Exercise details →
Show every line from the entries that follow which holds the word "agent".

Provided information →

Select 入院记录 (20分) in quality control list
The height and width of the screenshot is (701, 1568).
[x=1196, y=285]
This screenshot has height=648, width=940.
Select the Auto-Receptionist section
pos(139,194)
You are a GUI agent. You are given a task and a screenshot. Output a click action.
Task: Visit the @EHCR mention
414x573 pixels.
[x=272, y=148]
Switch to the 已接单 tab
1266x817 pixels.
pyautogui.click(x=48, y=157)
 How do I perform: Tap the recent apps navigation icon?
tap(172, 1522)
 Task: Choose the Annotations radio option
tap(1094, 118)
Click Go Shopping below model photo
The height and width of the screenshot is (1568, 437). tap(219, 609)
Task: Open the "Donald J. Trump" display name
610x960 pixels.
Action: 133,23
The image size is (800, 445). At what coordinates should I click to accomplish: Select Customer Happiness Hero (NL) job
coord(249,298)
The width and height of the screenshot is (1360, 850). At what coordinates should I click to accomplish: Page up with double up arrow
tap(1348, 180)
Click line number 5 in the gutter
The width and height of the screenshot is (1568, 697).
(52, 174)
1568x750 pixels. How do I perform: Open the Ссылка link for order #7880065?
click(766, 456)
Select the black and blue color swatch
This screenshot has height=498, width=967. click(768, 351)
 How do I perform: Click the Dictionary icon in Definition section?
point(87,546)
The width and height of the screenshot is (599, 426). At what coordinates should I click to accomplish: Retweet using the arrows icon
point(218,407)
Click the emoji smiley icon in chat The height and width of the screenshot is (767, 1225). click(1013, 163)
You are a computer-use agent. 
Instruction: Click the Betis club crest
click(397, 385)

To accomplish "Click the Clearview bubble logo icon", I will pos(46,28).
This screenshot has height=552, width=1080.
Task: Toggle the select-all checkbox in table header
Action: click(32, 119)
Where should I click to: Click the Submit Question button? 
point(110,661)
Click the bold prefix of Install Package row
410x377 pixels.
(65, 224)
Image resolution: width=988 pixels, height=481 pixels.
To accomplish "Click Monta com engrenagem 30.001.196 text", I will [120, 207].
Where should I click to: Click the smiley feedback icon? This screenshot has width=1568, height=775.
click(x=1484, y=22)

Result of the exercise →
You are a GUI agent. You are given a task and a screenshot. Output a click action.
You are a computer-use agent. 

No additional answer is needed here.